> **Work to complete**
1. From the Auto Owners article, reproduce the passage that starts at the words "Auto Owners penalized" and ends after the words "to pay that.".
2. In the Auto Owners article, how large a down payment did the contractor demand before starting the home modifications?

Auto Owners penalized for delaying home modifications needed by paralyzed auto accident victim
Clyde Everett was paralyzed in a motor vehicle collision. When he was ready to come home from the hospital, he needed certain modifications to his home to accomodate his wheelchair. Under the no fault law, his personal injury protection [PIP] insurer [Auto Owners, in this case] was statutorily obligated to pay for those home modifications. Everett secured a bid of $64,000.00 from a contractor to complete the modifications in December of 2005. The contractor insisted on a $30,000.00 down payment, however, and Auto Owners refused to pay that.
Everett couldn't afford the down payment, so the modifications were not made, and in May of 2006, Everett filed suit, attempting to compel Auto Owners to initiate his improvements, however, Auto Owners delayed the legal action through multiple adjournments, even though it "never articulated an objection to the plans drawn up." When Everett lost patience with Auto Owners nearly a year later and filed a motion for summary disposition, alleging bad faith by Auto Owners, the insurer arranged for a meeting at Everett's home where unanimous agreement on a plan was achieved. Nevertheless, from March of 2007 through July of 2007, Auto Owners continued to stone-wall the work and refused to issue a down payment check.

> **Data section**
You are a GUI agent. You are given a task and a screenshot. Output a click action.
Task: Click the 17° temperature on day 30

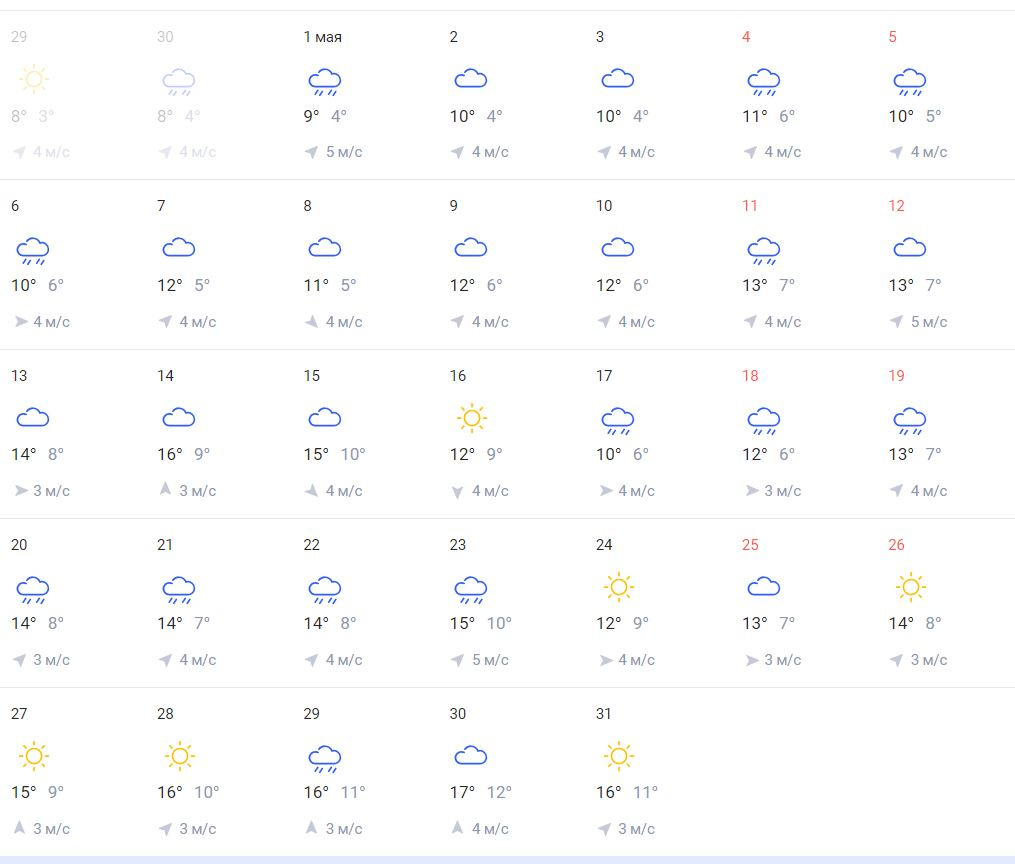tap(462, 792)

> **Responses for each task**
1.
Auto Owners penalized for delaying home modifications needed by paralyzed auto accident victim
Clyde Everett was paralyzed in a motor vehicle collision. When he was ready to come home from the hospital, he needed certain modifications to his home to accomodate his wheelchair. Under the no fault law, his personal injury protection [PIP] insurer [Auto Owners, in this case] was statutorily obligated to pay for those home modifications. Everett secured a bid of $64,000.00 from a contractor to complete the modifications in December of 2005. The contractor insisted on a $30,000.00 down payment, however, and Auto Owners refused to pay that.

2. $30,000.00